Jack Brooking, the lead in the last play Bill Allen directed.
The following is written by former student, Jack Brooking. It appeared in the Galesburg Register-Mail (date unknown):
Dutch Family Recalls Memories of Sgt. Bill Allen for Brooking
Memorial Day, 1952
The great Dutch clock over the doorway has just struck midnight and the old terrier is asleep on the window ledge behind me, his cold nose nuzzling my shoulder.
It is, as of two minutes ago, Memorial Day, 1952.
You must forgive me if I wax nostalgic for it is a strange hour and a strange country and outside a chill wind hints of rain.
You must forgive me because I met up with an old friend today and no matter how much one travels, the unseen forces which bring acquaintances together in a foreign is an ever mysterious and magical thing. All afternoon we were together in the solid Dutch living room with the fancy lace curtains. The terrier sat up begging for candy, a little wobbly now for he is an old dog and his begging days almost gone. The good frau Koene plied me with coffee and practiced her newly acquired English which she had “learned over the wireless.” As warm and cozy an afternoon as one could find on earth.
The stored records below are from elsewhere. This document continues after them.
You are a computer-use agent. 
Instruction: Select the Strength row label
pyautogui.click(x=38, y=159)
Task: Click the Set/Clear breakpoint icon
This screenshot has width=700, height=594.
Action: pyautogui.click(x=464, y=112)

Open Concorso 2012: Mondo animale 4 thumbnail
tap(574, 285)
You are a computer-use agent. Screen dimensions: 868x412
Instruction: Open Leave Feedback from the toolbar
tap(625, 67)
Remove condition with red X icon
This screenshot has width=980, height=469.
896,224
I had not thought of my old teacher for years and through the course of the afternoon we got reacquainted. He told me of his troop ship pulling into England and all the sights and sounds of that land. The language and money troubles, I could sympathize. The Christmas from “somewhere in Germany” when he found nothing in his stocking Christmas morning but his foot. Hadn’t been out of his socks in months. The floating crap game which had weathered many months and two continents. Yes, it was a singular afternoon, singular because you see, my friend is Sgt. William G. Allen, killed in service on April 19, 1945.
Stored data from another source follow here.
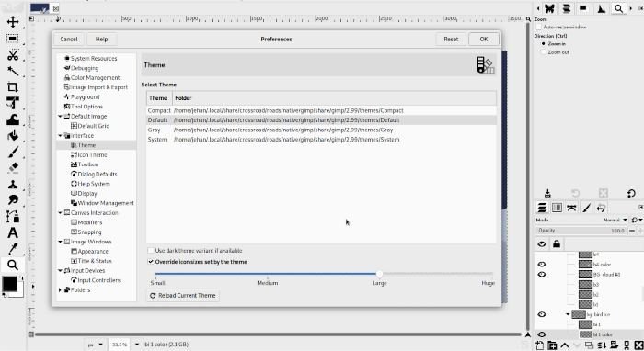Enable Use dark theme variant checkbox
This screenshot has height=351, width=644.
point(151,251)
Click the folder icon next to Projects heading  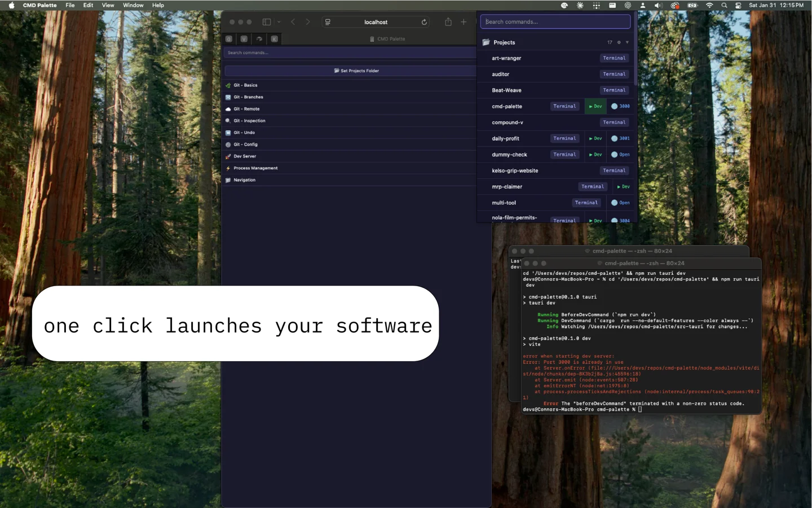(486, 42)
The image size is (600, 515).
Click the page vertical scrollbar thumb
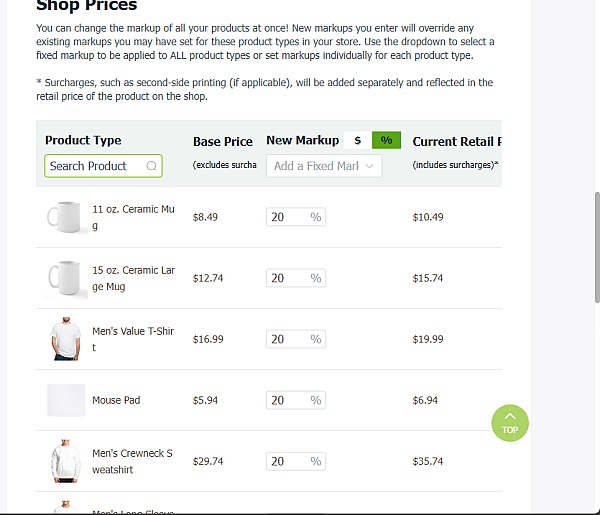tap(597, 248)
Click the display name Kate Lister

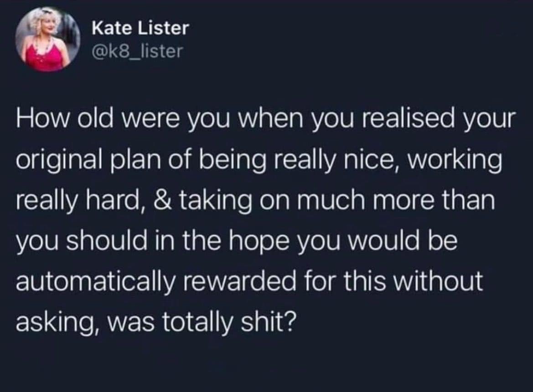pyautogui.click(x=140, y=29)
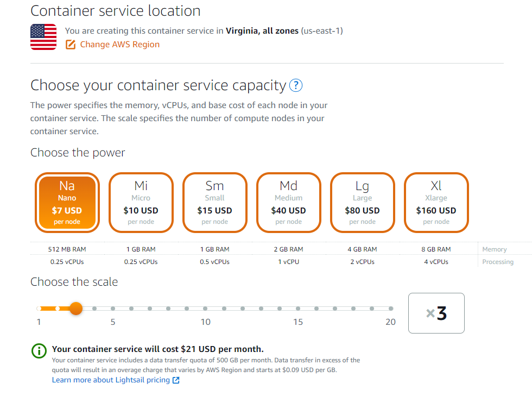Set scale slider to the 10 mark
532x396 pixels.
pos(205,309)
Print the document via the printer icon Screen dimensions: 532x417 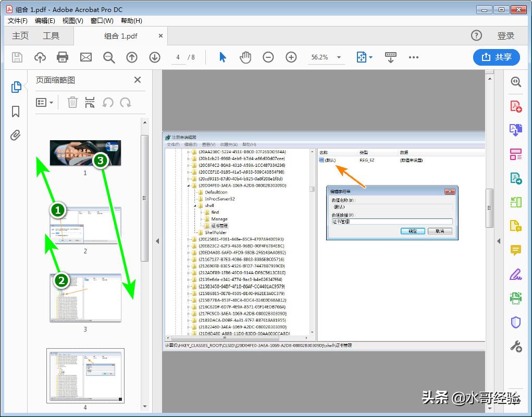tap(63, 57)
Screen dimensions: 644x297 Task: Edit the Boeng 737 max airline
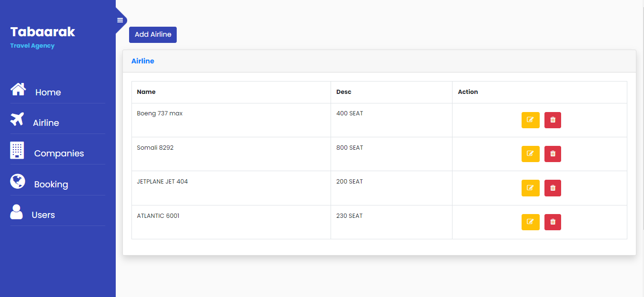coord(530,120)
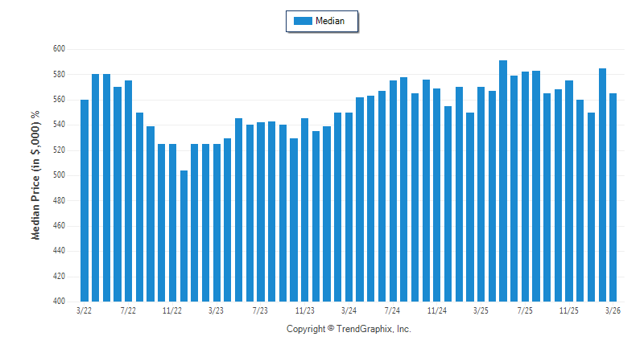Click the Median legend label text
Image resolution: width=644 pixels, height=349 pixels.
click(330, 21)
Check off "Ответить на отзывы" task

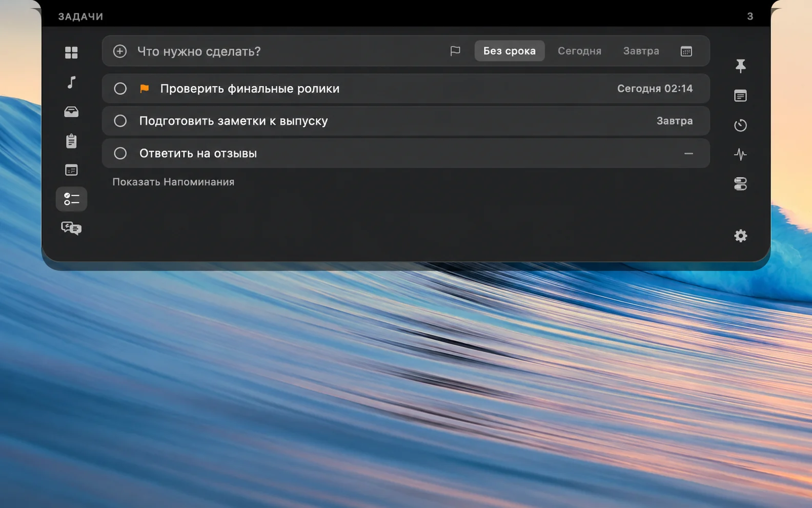120,153
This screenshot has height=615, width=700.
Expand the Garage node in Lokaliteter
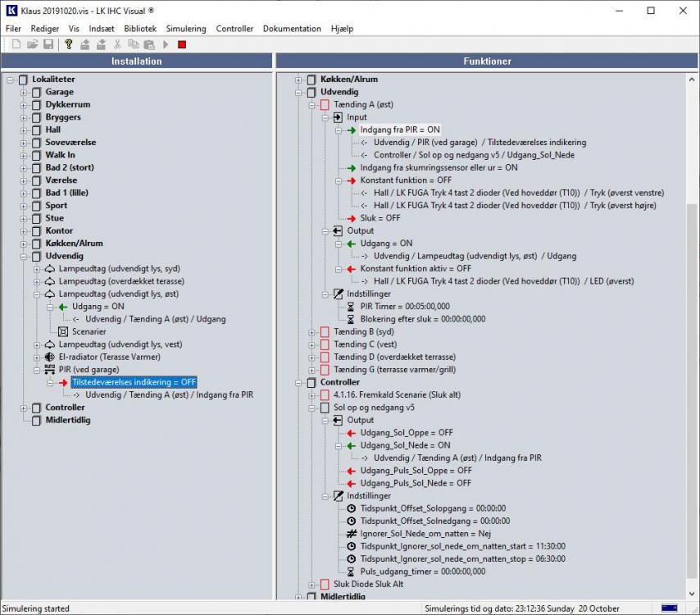(x=24, y=93)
No need to eulogize, come the dawn men all over the world standing on hastily constructed platforms and amidst flower sprays will be taking care of that. I have a feeling I’d be little good at eulogizing, anyhow. Rather I will merely tell you of a day in Holland, just over the German border, when I ran into an old friend in the comfortable brick home of a Dutch family.
I didn’t know Memorial Day was coming up, having absolutely no memory for dates and having lost all track of time this past week anyhow. This morning I crossed over the German-Holland border just out of Aachen. I kept thinking of the four little girls playing skip-the-rope in the rubble of what had once been an apartment house. I changed my few remaining marks into (whatever the Dutch use, I can’t spell it) and hitched a ride to Margraten Cemetery where I knew Sgt. Allen was buried.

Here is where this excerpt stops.